Trinidadian Pelau

TRINIDADIAN PELAU

INGREDIENTS

  • 4 packs  mixed packs chicken
  • 2 Tbsp green seasoning
  • 2 tsp grated garlic
  • 1 Tbsp Worcestershire sauce
  • 1 Tbsp soy sauce
  • 1 Tbsp tomato ketchup
  • Salt and pepper to taste
  • 2 Tbsp Cuisine Oil 
  • 3 Tbsp brown sugar
  • 2 cups parboiled rice, washed and drained
  • 3/4 cup chopped onions
  • 1/2 cup chopped sweet peppers
  • 1 cup diced carrots (optional)
  • 2 cans Cuisine Pigeon Peas 
  • 2 cups Maggi Coconut Milk
  • 2 cups water or reserved cooking liquid from peas.
  • 1 whole scotch bonnet pepper
  • Salt and pepper to taste
  • 1/2 cup sliced green onions (white and green parts)
  • Prep Time: 35 minutes
  • Cook Time: 45 minutes
  • Marinate chicken: 120 minutes
  • Total Time: 200 minutes
  • Yield: Serves 6

PREPARATION

  1. Add chicken, green seasoning, garlic, Worcestershire sauce, soy sauce and ketchup to a bowl along with salt and pepper to taste.
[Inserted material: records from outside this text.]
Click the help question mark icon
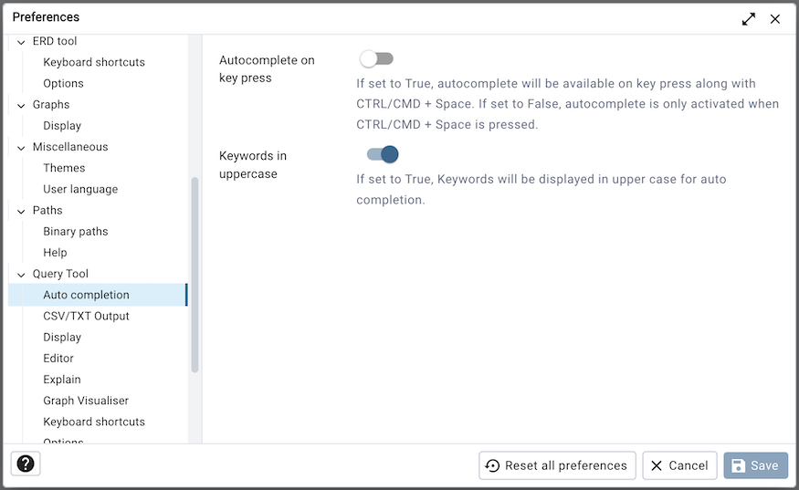Screen dimensions: 799x490 [26, 464]
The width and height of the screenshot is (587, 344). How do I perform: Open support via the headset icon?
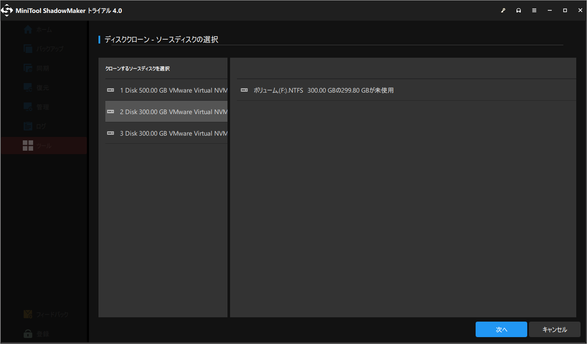[519, 10]
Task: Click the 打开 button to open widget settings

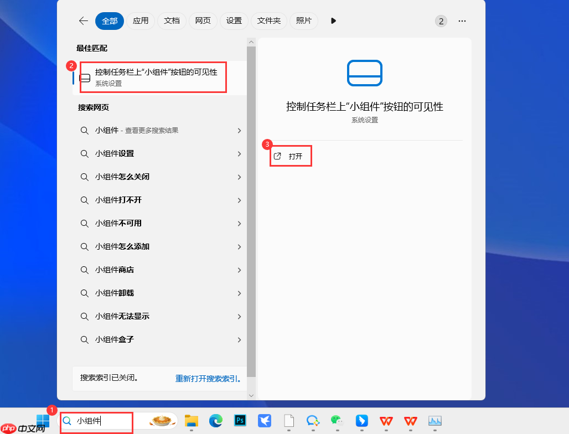Action: click(x=290, y=156)
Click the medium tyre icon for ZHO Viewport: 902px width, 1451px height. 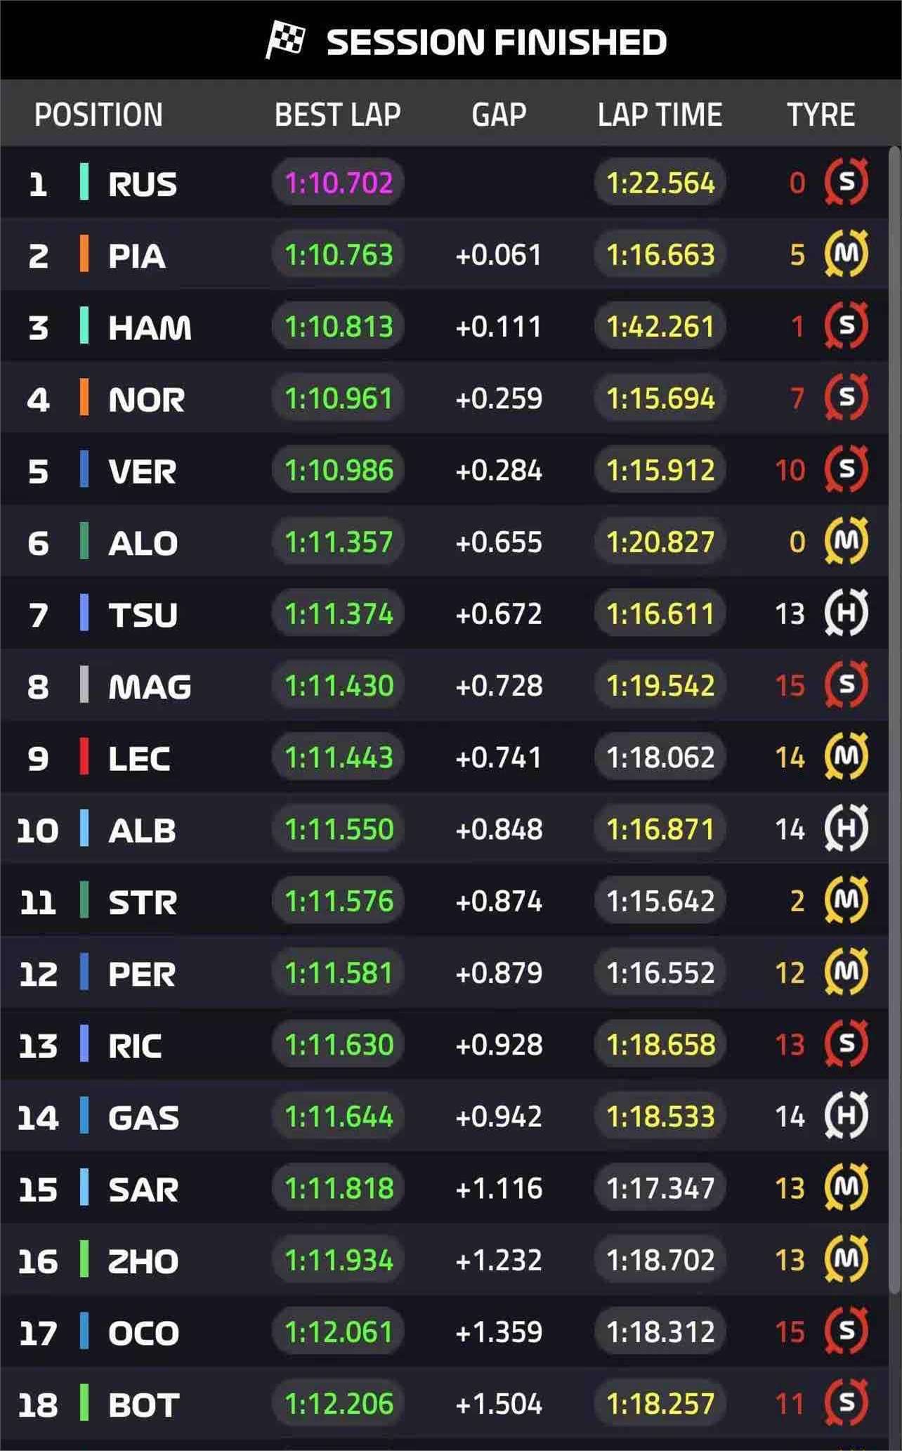click(846, 1260)
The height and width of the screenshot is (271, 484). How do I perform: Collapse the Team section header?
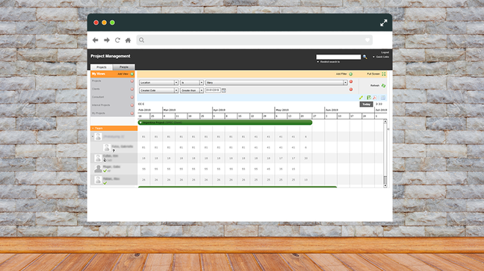coord(93,128)
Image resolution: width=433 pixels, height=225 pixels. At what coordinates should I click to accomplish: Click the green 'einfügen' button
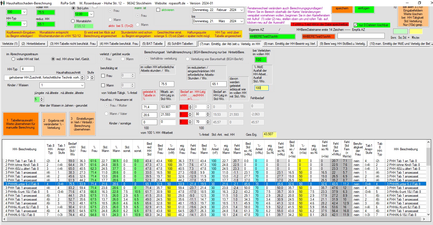click(x=364, y=9)
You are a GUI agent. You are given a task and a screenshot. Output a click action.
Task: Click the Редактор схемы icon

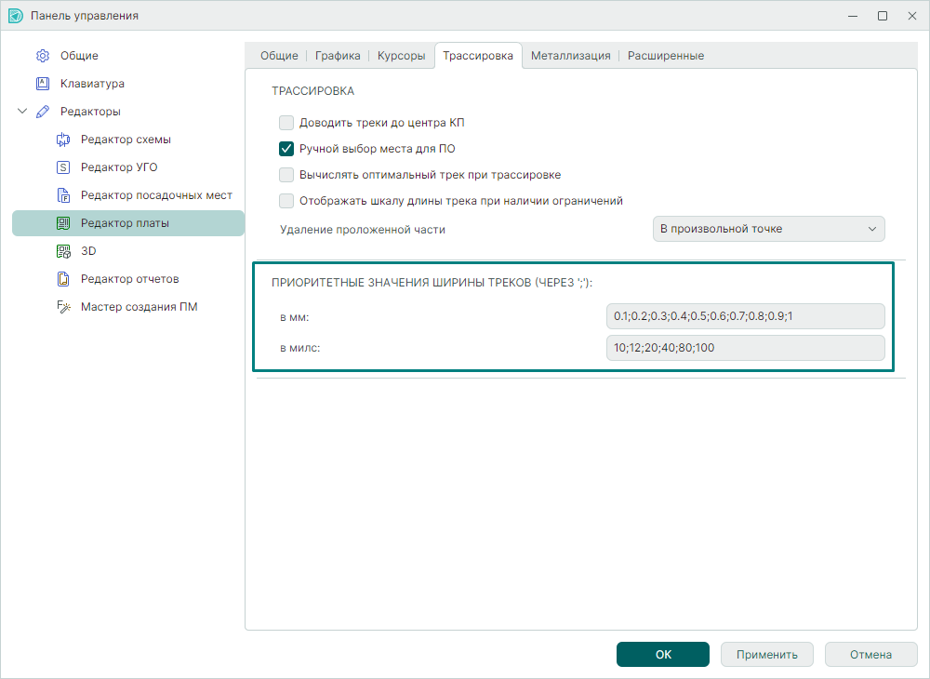63,140
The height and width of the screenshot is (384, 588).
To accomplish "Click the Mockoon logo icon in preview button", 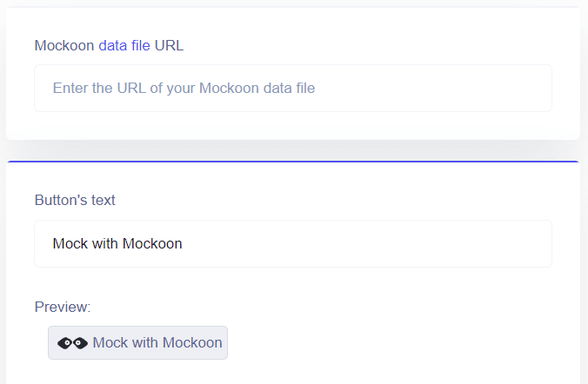I will pyautogui.click(x=72, y=343).

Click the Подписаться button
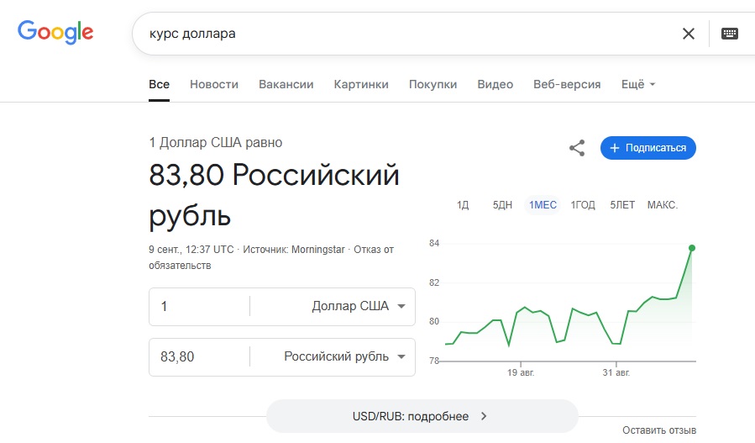[648, 148]
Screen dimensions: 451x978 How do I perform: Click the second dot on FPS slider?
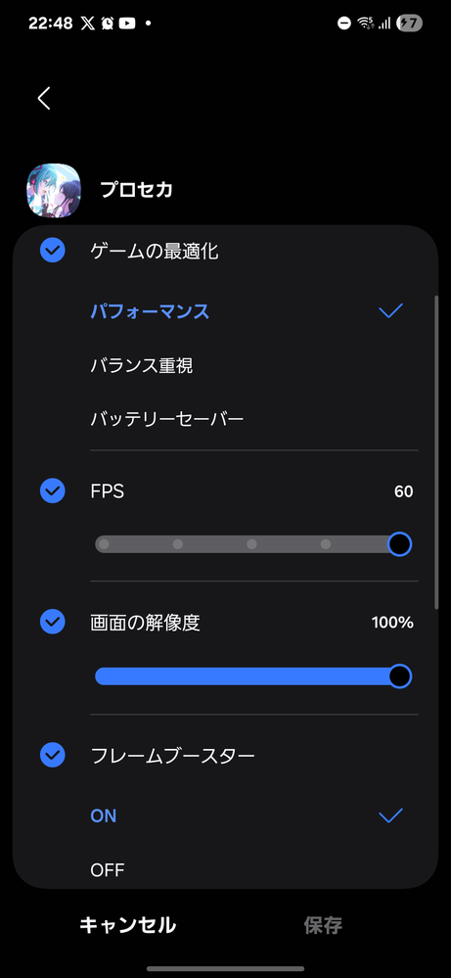[x=178, y=544]
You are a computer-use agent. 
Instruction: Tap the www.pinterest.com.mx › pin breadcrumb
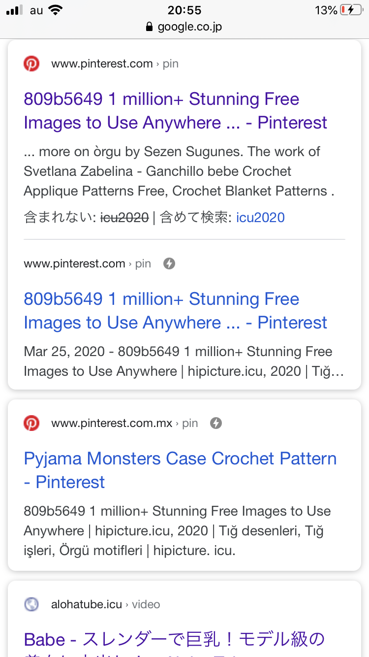coord(124,423)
Toss to mix and coat the chicken with the seasonings. Set aside and let marinate for at least an hour.
  2. Pour oil into a large pot and place on medium high heat. Let oil heat until hot but not smoking.
  3. Sprinkle sugar into heated oil in an even layer. Let the sugar melt until it starts to froth and bubble. As soon as the edges of the froth/bubbles starts to get a slight shade darker, immediately add the seasoned chicken and stir to mix and coat with the burnt sugar. Let cook for 7 – 10 minutes.
  4. Add the rice to the pot, stir to mix and cook for 3 minutes.
  5. Add peas, pepper and carrots (if using) and cook for 1 minute.
  6. Pour in coconut milk and other cooking liquid. Season with salt and pepper to taste.
  7. Toss in whole scotch bonnet pepper. Cover pot and bring to a boil.
  8. When the pot comes to a boil, remove lid partially and let boil until you can see the surface of the dish – the rice, peas and chicken (about 7 – 8 minutes). Cover pot fully, reduce heat to low or simmer and let cook for 25 – 30 minutes or until all the liquid has evaporated.
  9. Sprinkle the green onion on top and fold into Pelau.
  10. Serve hot or at room temperature.